Confessions of a Three-Handed Economist

Harry S. Truman, 32nd President of the United States, is said to have spent much of his ~6-year tenure in the White House in a futile search for a two-handed economist. Presumably, he never found one, but hey, he was busy. When he was forced had to take over, with little preparation and somewhat unexpectedly, for a guy who still holds the record for tenure in the office, he’d been Vice President for all of three months. The transition transpired just as our boys and our allies were mopping up matters in Berlin, and beginning the process of splitting up Germany between the Yanks and the Russians. He then turned his attention to the Japanese, still menacing our troops in the Pacific, but made short work of them, as everyone knows, by dropping “Little Boy” on Hiroshima and “Fat Man” on Nagasaki.

Shortly thereafter, he set up NATO and established the Marshall Plan to rebuild Europe. On May 14, 1948, 11 minutes after Israel declared itself a sovereign nation, Truman officially recognized its status and independence. This of course, was an election year, and though he was widely expected to go down, he pulled off the most surprising victory this side of, well, this side of that interesting contest in 2016.

Less than two years later, he’d entered us into the Korean War, a conflict that: a) has not to this day officially ended; and b) bears consequences with which we are still contending – nearly 70 years later.

So let’s just agree that Harry was not in a position to focus his full attentions on his ultimately futile search for a bi-manus (This is the only technical term, albeit a tortured one, for a creature with two hands) practitioner of The Dismal Science.

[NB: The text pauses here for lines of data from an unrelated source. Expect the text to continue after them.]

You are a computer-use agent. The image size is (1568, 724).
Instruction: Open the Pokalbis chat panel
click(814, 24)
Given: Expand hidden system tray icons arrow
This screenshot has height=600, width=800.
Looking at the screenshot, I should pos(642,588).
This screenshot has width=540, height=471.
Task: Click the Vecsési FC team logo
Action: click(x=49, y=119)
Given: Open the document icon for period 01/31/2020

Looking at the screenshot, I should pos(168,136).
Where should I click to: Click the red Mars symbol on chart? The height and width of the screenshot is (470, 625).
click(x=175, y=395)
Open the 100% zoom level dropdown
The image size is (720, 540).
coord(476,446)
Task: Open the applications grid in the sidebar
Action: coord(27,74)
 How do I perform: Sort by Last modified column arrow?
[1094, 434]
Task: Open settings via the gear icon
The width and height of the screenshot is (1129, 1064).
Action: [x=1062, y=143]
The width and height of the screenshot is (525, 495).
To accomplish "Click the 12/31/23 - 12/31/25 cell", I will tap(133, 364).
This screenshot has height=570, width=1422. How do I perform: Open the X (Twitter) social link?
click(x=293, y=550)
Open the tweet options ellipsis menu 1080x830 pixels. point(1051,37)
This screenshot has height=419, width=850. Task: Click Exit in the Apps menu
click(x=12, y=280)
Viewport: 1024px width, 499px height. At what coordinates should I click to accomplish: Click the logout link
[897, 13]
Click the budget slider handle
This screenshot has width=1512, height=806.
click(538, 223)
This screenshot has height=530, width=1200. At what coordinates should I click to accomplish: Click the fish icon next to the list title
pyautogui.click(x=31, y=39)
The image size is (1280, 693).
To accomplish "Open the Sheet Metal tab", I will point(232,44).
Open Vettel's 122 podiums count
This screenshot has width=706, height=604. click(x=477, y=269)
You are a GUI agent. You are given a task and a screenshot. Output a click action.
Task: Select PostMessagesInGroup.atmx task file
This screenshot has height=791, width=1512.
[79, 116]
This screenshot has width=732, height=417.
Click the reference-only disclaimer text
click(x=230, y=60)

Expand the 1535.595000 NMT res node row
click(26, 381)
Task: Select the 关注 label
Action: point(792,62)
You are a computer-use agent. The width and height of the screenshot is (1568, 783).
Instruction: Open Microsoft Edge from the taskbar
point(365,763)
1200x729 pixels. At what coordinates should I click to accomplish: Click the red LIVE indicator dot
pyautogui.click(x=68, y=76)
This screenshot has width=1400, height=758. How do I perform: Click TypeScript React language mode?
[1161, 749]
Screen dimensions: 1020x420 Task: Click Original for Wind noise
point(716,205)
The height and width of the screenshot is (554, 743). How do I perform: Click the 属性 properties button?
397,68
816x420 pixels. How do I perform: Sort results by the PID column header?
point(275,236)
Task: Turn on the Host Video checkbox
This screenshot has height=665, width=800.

But I’m not sure that even absent myriad distractions, he would’ve ever found what he was looking for.

Because, in economics, there is always a second hand. Those of us who have studied the discipline will tell you that this is because the whole thing is based upon tradeoffs. An economic agent must choose, in almost all instances, between two sub-optimal set of outcomes. You can have one from Column A or one from Column B, but not both. It’s either paper or plastic. Chicken or egg. You can’t eat your cake and still have it (unless of course you are the lady Bob Dylan is trying to lay in “Lay Lady Lay”). One cannot wash one hand without the other, and as for washing the face without both? Fuggedaboudit.

Examples of these trade-offs also abound across the current human comedy. There, is, on the one hand, fire on the West Coast, and, on the other, ice on the East (the latter condition to which I bore personal witness when a one-hour commute home on Thursday stretched to seven).

These disparate conditions on each coast would suggest to any economist worth his or her salt that on average, conditions are pretty comfortable. However, unless you have the bad taste to live in flyover country, you must pick one or the other (though neither of them are to be what they claim).

Such dichotomies are the conceit of the econ game, but it all got me to thinking that while a one-handed economist might be harder to find than a penguin in a clover field, and while they grind out two-handed economists out of the world’s leading universities like link sausages, a three-handed economist, readily available, might come in pretty handy in these troubled times. So that’s what I’m going to designate myself. (With a nod to Gilbert and Sullivan) a three-handed economist I, a thing of dubious forecasts, thinking the future will look like the past… And no one can stop me, because in a world where selfdefinition of gender, race and even age identity (y’all probably saw the news item of the 69 year old Dutch guy who has petitioned for the legal right to identify as being 49) has become an inalienable right, I hereby proclaim myself to be a tri-manu evaluator of all matters of supply and demand.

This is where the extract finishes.